Midnight Sun (2016)
2/10
5 minute review
5 August 2017
This is not a "5 minute review" because it took me 5 minutes to write, it is because that is how long I watched this program before abandoning it.

We start with what is obviously a CGI'd picture of a man lying on something, shouting. We hear whining, things start spinning and the camera zooms out to reveal, wait for it – the man is tied to a now spinning helicopter rotor blade. Never mind that it would be impossible to secure his body and have it remain there long enough for what happens next to happen. Never mind that the helicopter would shake itself into a million pieces due to the blades being out of balance. As the camera zooms out enough for things to become a little sketchy we see a trial of red shoot off the blade, which we have to assume id the man's head flying off. This, apparently, is a murder, using a helicopter as a weapon. Yes, that's right, death by helicopter. There will be no problem tracing the murder weapon for this baby. I expect the writer thought this was innovative and edgy, but no, it simply sets a new high/low in stupidity.

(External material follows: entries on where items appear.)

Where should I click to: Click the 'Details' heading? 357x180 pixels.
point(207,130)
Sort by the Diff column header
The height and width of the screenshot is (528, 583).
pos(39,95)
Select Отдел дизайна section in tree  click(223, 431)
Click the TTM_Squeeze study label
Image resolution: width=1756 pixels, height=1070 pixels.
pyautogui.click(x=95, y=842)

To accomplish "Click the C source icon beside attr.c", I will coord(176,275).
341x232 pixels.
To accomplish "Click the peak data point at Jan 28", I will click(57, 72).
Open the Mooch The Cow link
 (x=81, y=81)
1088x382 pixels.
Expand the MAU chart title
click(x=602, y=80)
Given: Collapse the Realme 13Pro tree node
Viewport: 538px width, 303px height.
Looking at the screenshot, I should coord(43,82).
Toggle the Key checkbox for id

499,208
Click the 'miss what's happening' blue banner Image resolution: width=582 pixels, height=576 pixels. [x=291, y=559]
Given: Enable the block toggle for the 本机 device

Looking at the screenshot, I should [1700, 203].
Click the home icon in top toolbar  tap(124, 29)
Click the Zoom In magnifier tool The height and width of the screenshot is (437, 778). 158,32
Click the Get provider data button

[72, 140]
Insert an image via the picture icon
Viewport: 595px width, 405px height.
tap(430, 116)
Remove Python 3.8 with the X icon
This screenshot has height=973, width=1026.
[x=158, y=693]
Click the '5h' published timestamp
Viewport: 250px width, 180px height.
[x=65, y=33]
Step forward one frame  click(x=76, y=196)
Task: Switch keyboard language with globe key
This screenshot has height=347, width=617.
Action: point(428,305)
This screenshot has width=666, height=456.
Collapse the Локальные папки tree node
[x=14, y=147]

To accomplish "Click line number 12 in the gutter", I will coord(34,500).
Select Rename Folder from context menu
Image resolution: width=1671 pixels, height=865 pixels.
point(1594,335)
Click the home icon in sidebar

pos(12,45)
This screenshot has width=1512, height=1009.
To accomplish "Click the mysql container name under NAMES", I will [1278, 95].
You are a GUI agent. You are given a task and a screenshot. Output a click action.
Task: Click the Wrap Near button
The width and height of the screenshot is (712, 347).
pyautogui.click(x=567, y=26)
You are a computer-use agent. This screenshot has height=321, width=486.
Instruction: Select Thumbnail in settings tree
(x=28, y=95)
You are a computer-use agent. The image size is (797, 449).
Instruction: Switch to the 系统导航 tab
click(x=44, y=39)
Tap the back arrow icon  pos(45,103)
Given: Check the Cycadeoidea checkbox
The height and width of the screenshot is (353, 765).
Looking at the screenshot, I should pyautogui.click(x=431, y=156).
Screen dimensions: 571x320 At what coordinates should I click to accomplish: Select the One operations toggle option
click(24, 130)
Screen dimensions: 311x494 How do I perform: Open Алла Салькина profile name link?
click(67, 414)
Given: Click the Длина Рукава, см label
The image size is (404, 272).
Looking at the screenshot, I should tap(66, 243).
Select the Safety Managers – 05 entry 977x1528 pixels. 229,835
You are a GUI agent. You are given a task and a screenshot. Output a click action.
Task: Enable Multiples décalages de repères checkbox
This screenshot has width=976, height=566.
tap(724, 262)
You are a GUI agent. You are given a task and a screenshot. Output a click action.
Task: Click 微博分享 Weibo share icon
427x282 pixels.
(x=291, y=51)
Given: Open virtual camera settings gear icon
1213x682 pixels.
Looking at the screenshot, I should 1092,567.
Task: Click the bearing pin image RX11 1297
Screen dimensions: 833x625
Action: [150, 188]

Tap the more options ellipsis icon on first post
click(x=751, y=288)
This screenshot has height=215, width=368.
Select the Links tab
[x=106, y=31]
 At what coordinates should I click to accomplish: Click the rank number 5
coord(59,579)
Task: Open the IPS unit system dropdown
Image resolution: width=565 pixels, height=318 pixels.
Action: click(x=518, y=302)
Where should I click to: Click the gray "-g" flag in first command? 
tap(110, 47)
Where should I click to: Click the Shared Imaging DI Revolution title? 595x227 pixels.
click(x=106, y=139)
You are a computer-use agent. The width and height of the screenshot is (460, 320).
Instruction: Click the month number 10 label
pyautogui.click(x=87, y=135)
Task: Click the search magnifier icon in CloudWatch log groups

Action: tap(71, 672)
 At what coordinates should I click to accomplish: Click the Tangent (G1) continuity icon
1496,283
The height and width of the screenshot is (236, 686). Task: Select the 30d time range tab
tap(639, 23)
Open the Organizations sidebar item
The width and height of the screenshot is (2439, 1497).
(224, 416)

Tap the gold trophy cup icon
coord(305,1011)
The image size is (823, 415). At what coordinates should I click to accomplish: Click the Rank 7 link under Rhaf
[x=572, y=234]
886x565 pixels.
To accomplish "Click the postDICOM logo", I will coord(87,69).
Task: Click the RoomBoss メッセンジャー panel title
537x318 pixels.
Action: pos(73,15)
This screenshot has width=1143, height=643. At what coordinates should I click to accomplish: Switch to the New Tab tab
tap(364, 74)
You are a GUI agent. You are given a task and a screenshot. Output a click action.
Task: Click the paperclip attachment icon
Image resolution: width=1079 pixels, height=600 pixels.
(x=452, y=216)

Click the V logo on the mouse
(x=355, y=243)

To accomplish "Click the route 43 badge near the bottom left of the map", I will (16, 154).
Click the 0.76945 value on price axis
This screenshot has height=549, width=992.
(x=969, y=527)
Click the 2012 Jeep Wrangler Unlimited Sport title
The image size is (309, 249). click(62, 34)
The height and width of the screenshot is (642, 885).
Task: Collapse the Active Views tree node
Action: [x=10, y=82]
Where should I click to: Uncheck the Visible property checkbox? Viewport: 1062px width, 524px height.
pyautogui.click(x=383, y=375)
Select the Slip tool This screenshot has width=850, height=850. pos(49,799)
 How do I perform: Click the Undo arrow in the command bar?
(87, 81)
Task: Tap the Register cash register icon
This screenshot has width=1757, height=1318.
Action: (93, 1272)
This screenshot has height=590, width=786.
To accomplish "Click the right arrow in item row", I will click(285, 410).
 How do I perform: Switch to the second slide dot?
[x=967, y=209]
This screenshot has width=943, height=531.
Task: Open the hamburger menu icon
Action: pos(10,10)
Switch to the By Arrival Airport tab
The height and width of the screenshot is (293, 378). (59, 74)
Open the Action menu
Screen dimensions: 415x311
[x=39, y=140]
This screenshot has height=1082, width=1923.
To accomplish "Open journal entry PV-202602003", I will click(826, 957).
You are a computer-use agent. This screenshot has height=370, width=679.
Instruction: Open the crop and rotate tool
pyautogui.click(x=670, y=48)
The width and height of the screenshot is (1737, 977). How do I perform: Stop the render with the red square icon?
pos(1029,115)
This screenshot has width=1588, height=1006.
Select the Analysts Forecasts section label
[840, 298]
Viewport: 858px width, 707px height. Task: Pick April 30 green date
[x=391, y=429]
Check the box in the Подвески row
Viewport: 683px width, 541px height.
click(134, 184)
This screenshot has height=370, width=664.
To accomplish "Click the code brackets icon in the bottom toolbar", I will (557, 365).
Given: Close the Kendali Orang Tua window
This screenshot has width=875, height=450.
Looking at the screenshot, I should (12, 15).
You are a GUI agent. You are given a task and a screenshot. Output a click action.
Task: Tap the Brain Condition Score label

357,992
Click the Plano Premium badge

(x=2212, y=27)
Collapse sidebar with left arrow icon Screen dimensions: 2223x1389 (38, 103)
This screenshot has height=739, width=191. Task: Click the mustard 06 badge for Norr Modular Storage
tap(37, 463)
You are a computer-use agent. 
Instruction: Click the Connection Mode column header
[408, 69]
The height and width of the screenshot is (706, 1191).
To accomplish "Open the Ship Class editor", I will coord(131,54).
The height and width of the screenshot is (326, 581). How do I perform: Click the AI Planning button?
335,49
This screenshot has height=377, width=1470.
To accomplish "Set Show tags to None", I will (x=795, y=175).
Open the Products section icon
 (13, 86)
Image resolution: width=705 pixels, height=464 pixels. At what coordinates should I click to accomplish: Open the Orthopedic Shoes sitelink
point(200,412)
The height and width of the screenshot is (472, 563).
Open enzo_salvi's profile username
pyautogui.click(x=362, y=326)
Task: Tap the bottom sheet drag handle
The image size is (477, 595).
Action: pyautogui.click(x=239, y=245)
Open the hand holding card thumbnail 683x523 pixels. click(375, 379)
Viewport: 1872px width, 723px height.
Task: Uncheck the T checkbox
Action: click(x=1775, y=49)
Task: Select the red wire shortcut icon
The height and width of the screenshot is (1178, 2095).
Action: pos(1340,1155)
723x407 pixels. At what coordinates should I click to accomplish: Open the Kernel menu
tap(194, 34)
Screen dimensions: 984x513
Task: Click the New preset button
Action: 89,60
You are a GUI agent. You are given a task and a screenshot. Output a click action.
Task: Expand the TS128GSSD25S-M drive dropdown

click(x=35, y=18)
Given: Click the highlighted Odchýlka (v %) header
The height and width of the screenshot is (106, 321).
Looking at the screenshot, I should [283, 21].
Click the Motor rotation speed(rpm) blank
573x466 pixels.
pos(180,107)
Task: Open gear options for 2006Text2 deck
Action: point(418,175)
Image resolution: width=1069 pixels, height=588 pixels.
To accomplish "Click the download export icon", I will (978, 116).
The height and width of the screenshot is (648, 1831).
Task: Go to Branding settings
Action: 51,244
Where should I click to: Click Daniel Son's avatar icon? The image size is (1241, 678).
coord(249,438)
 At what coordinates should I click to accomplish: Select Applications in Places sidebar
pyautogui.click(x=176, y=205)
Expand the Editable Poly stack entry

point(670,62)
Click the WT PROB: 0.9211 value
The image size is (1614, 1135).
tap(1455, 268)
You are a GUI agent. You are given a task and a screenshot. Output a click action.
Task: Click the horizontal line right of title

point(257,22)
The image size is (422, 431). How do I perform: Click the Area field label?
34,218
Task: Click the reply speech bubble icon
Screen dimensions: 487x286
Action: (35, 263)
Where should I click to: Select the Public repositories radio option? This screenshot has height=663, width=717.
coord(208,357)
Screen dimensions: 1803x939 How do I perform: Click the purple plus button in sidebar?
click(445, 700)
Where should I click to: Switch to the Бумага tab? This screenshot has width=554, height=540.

OK, it would be a rare program indeed that did not require some suspension of logic at some stage. I mean, you would ask for your money back if a James Bond movie did not have at least one crazy, logic or physics defying scene in it. But the difference is, this was not billed as a James Bond,"Boys Own" action program it was billed as a Scandinavian noir mystery with an implied promise of sophistication and reality.

Next we are in a somewhere in Paris and amazingly a driver is finally asking his hitchhiker where he wants to be dropped off. Of course any normal person would have done this a couple of hours before this, but evidently this is no normal program. The hitch hiker is duly dropped off and we know we will never see the driver again. Well that whole piece of dialog was a complete waste of time wasn't it.

Next we are back (I think) in Norway. Against a backdrop of a small mountain of whiteware a man is trying to load an oven into his car. I can only assume that having random mountains of whiteware scattered around the landscape is a Norwegian thing. Evidently the man thinks this is a free service because he was intending just to drive off with this thing, but no, an assistant, says he must pay. The man informs the assistant that he must have this oven today because it is his son's Birthday, so he will pick out any old random, untested oven, no doubt it will just fit perfectly into his kitchen, he will personally wire it up, and bravo he will cook his son a cake. The shops, we are told, are closed, but luckily the great Norwegian Whiteware Mountains never close and so the assistant whips a VISA machine out of his overall's pocket, as you do, and although no price is mentioned, the deal is done. So what the blazes was that all about? I doubt very much we will hear anything again of the oven, the son, the birthday, or the cake, so I can only assume this entire sequence was simply the most bizarre way in the world to introduce a new character, and that at the end of all this all we know about him is that he has a son, it is his birthday, and that he is an ace oven installer.

What can you say after this dismal start? What is the acceptable "stupidity ratio" for abandoning a program? One stupid episode per quarter hour? Whatever it is, in my view it was well exceeded.

Perhaps it got better as the writers got into their swing but they crashed and burnt at the first hurdle and so I will never know.